JLL: Texas Tops Global Data Center Market as Hyperscalers Drive Buildout
Market inflection: capacity follows power and contracts
Investment and build activity have pivoted away from traditional clusters, with a substantial portion of the current expansion now taking place in alternative U.S. regions rather than legacy hubs.
A sizable construction pipeline — roughly 35 gigawatts — is underway, and about 64% of that capacity is being developed outside established markets, signaling a geographic redistribution of supply.
Market tightness persisted through the close of 2025: effective vacancy hovered around 1%, maintained for a second consecutive year, which limits the near-term risk of oversupply.

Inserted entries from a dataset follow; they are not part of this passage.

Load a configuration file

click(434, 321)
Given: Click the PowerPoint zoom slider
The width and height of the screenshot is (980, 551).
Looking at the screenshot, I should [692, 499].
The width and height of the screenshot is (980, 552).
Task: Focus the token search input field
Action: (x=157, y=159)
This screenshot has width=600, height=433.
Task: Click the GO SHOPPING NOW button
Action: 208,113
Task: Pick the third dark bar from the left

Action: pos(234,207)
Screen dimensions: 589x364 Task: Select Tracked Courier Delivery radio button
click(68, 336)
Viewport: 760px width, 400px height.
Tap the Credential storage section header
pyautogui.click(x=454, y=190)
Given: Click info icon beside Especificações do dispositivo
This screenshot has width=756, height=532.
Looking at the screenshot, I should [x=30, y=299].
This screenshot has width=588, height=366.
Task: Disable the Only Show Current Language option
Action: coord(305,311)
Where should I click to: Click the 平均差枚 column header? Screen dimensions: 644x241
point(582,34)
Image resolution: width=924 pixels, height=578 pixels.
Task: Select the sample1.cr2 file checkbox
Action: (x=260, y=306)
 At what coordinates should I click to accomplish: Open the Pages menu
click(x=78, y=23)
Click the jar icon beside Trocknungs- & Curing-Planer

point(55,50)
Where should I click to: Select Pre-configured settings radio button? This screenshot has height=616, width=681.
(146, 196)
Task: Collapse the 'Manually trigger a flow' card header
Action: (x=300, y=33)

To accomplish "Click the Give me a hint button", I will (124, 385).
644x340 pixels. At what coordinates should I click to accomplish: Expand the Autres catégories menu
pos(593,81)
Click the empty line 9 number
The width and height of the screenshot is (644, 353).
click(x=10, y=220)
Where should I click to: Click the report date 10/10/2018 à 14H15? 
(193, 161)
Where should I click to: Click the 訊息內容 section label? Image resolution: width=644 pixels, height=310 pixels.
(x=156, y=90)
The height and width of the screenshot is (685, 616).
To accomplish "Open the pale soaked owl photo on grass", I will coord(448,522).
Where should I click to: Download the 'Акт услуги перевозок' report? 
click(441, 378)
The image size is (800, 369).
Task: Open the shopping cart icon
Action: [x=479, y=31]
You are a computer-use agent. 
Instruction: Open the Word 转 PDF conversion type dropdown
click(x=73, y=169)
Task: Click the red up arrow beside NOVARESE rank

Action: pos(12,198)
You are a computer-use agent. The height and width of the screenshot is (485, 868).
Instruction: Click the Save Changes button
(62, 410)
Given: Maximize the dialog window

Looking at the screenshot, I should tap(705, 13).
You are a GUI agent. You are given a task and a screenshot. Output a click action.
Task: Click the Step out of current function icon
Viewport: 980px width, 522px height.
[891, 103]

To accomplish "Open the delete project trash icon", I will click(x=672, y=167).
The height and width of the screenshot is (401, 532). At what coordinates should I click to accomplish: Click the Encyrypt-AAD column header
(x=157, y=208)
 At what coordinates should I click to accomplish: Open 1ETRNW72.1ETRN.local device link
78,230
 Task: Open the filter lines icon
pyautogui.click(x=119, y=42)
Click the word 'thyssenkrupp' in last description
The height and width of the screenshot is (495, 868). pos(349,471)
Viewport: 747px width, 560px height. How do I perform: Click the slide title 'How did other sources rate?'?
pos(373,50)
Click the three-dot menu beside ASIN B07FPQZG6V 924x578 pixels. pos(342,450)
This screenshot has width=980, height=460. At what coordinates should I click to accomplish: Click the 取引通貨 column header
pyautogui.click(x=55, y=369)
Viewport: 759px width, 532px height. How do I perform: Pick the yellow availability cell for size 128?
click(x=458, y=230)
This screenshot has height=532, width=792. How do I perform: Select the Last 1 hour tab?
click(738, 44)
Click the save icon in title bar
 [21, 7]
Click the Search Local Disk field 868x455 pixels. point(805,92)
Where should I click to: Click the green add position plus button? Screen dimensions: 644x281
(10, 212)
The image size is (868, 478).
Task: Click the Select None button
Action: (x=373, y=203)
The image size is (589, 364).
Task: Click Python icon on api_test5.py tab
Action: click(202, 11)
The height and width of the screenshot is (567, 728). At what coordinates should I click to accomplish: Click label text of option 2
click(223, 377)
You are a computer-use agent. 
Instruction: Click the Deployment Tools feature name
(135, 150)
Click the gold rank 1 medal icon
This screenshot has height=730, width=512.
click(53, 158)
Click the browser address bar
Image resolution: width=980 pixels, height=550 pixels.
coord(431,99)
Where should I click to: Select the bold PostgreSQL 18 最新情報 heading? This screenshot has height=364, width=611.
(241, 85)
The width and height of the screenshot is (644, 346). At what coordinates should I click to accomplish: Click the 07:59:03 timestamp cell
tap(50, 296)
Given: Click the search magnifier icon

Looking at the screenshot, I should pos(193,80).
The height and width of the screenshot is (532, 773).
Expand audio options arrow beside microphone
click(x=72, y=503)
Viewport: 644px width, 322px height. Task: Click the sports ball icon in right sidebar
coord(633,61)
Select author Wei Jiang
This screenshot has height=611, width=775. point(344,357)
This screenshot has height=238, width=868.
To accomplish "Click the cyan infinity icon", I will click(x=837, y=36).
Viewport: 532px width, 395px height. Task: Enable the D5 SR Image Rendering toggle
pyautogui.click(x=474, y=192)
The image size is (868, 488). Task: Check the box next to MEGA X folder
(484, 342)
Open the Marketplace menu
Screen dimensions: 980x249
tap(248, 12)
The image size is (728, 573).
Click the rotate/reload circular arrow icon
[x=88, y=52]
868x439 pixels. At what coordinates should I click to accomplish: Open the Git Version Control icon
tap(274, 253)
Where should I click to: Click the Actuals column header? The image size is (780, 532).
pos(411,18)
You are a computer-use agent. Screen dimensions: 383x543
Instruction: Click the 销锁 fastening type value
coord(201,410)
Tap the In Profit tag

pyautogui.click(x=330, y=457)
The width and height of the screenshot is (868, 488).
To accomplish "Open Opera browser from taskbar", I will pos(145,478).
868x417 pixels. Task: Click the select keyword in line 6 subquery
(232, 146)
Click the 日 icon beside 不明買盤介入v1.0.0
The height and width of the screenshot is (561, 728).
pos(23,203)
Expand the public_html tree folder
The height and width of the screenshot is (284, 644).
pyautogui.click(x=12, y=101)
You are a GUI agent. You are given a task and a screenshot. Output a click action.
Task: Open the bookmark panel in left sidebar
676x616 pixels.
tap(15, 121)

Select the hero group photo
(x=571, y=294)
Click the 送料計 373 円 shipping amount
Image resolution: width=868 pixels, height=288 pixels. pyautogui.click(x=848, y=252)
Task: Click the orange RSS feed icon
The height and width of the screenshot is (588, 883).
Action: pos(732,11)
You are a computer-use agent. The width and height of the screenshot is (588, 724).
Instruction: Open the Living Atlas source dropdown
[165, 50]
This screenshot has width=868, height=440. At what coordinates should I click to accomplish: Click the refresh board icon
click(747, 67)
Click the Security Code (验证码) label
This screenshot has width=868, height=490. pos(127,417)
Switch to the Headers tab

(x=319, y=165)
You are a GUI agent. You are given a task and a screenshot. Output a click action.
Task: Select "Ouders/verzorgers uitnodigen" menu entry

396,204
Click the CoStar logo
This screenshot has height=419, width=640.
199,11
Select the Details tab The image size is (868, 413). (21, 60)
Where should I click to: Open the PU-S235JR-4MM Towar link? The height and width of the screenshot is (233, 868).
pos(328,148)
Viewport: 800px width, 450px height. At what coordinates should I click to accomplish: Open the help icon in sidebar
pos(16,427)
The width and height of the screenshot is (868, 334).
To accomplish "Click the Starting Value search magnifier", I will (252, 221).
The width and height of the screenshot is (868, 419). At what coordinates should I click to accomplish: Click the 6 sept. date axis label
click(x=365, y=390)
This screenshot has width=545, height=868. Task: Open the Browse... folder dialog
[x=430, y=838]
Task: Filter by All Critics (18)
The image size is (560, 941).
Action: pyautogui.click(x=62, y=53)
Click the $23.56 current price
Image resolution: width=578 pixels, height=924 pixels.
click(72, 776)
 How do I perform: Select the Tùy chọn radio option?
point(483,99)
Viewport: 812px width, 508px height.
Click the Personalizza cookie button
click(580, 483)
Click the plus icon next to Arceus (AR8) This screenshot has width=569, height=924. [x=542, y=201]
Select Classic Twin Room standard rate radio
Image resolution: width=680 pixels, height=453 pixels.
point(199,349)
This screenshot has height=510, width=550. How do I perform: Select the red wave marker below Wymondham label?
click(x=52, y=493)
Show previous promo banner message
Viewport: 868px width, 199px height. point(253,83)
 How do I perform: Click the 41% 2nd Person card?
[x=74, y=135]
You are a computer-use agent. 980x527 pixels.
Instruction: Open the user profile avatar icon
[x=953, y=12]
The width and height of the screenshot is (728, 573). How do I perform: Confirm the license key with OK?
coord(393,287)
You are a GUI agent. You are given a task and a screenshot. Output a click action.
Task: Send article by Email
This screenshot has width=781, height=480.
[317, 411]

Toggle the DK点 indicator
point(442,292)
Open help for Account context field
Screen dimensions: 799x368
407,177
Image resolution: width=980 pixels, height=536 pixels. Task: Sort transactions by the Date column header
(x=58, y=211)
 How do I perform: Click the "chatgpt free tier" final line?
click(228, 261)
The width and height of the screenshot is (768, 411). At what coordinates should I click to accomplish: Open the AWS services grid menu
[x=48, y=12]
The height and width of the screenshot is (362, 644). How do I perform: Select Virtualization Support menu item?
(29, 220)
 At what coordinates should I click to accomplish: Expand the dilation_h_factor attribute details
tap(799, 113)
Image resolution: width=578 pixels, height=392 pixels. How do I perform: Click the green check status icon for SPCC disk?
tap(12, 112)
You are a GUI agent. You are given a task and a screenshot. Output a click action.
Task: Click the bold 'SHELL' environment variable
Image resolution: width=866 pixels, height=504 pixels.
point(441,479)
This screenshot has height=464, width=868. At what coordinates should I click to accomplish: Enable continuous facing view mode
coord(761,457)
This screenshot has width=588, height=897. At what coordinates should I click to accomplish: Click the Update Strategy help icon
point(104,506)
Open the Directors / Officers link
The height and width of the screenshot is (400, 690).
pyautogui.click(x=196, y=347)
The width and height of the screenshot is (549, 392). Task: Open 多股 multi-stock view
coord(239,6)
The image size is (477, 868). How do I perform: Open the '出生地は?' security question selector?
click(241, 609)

That tightness is reinforced by demand from large cloud providers and AI compute buyers — the hyperscalers — who have committed to extensive infrastructure spending, and who are pre-leasing the vast majority of new space.
Roughly 92% of facilities under construction include tenant commitments, which compresses speculative exposure and shifts commercial risk toward long-term occupiers and their capital plans.
Capital markets have noticed: lenders and institutional investors funneled record sums into the sector last year, while the top hyperscalers announced programmatic capital plans that will sustain demand into 2026.
Developers are adapting tactics; some are embracing shorter hold periods and a build-and-sell approach to lock returns now while avoiding longer-term operational uncertainty.
Yet the expansion faces a technical and regulatory ceiling: access to reliable grid connections and incremental power capacity remains a bottleneck, with interconnection schedules often stretching multiple years and forcing operators to weigh onsite generation options.
That constraint is a primary reason why regions with available power capacity — notably parts of Texas — are attracting larger shares of new projects and are on track to overtake historic leaders.
A recent regulatory trend in Texas and several other states has intensified the execution risk: regulators and grid operators are reassessing approvals for large data‑center interconnections, conditioning energization on defined upgrades, studies or operational limits. Industry trackers attribute roughly $64 billion of U.S. planned data‑center projects to delays, cancellations or rework tied to permitting and community pushback, a reminder that permits once considered routine can now trigger supplemental technical review.
To reduce community and system impacts, developers are negotiating bespoke mitigations — building substations, accepting connection fees, committing to demand‑response programs or adding on‑site generation and storage. These remedies can lower peak-driven transmission needs but raise capital costs and complicate project timelines.
Concurrently, hyperscalers are changing how they secure power: several leading cloud companies are acquiring operating clean‑energy and development portfolios and prioritizing solar paired with battery storage to meet 24/7 load profiles. That vertical integration shortens delivery timelines and de-risks power supply for large compute customers, increasing the strategic value of operating renewable-plus‑BESS assets and making certain developers acquisition targets.
For investors and occupiers, the combined technical, regulatory and procurement shifts reduce near‑term vacancy risk but heighten execution and financing uncertainty — idle or partially energized capacity ties up capital and shifts bargaining leverage in commercial power negotiations.
Over the next 6–12 months, expect the market to bifurcate: capital-rich buyers and hyperscalers will secure long lead‑time capacity and integrated energy solutions in power‑abundant locales, while developers lacking grid access or energy capabilities will pivot strategies, accept heavier infrastructure obligations, or sell projects to balance‑sheet owners. The outcome will be accelerated consolidation, re‑pricing of power‑ready assets, and clearer delineation of who bears upgrade and delivery risk.